Jesus manifests His perfect union with the will of God as revealed in the Old Testament law and prophets. He has in fact nothing to add to the commandments of God, except this, that He keeps them. He fulfills the law, and He tells us so Himself, therefore it must be true. He fulfills the law down to the last iota. But that means that He must die, He alone understands the true nature of the law as God's law: the law is not itself God, nor is God the law.
It was the error of Israel to put the law in God's place, to make the law their God and their God a law. The disciples were confronted with the opposite danger of denying the law its divinity altogether and divorcing God from His law. Both errors lead to the same result. By confounding God and the law, the Jews were trying to use the law to exploit the Law-giver: He was swallowed up in the law, and therefore no longer its Lord. By imagining that God and the law could be divorced from one another, the disciples were trying to exploit God by their possession of salvation. In both cases, the gift was confounded with the Giver: God was denied equally, whether it was with the help of the law, or with the promise of salvation.

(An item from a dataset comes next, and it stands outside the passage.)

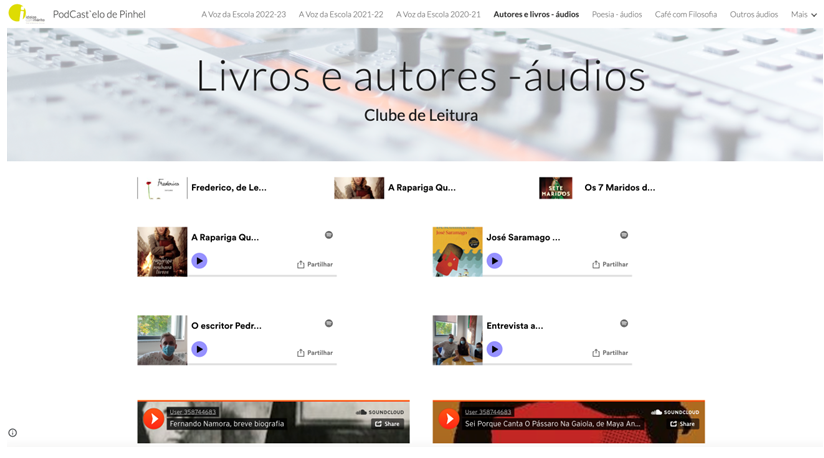Click progress bar of 'O escritor Pedr...' player
Image resolution: width=824 pixels, height=458 pixels.
tap(263, 362)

Confronted with these twin errors, Jesus vindicates the divine authority of the law. God is its giver and its Lord, and only in personal communion with God is the law fulfilled. There is no fulfillment of the law apart from communion with God, and no communion with God apart from fulfillment of the law. To forget the first condition was the mistake of the Jews, and to forget the second the temptation of the disciples.
Jesus, the Son of God, who alone lives in perfect communion with Him, vindicates the law of the Old Covenant by coming to fulfill it. He was the only Man who ever fulfilled the law, and therefore He alone can teach the law and its fulfillment aright.